__What is expected__.
Every line below between the line holding "The height and width of the screenshot is (227, 578)." and the line holding "Given: Click the Zainstaluj teraz button", inclusive, should be repeated exactly, and all other lines omitted.

__Records for processing__.
..............................

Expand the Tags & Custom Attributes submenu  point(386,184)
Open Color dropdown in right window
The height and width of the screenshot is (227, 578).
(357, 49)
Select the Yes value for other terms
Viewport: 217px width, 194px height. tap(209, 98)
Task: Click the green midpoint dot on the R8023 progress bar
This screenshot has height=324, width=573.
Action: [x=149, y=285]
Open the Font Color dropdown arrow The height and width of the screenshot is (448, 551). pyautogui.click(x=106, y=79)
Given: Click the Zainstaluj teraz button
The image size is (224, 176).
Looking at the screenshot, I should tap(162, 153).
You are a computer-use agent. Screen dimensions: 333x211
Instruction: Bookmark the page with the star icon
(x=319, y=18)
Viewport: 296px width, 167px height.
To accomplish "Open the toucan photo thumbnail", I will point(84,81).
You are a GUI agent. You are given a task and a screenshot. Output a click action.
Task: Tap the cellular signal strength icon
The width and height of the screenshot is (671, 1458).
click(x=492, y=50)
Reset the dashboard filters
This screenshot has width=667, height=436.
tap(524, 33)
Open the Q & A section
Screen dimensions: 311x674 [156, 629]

..............................

__Worked solution__.
The height and width of the screenshot is (227, 578).
(357, 49)
Select the Yes value for other terms
Viewport: 217px width, 194px height. tap(209, 98)
Task: Click the green midpoint dot on the R8023 progress bar
This screenshot has height=324, width=573.
Action: [x=149, y=285]
Open the Font Color dropdown arrow The height and width of the screenshot is (448, 551). pyautogui.click(x=106, y=79)
Given: Click the Zainstaluj teraz button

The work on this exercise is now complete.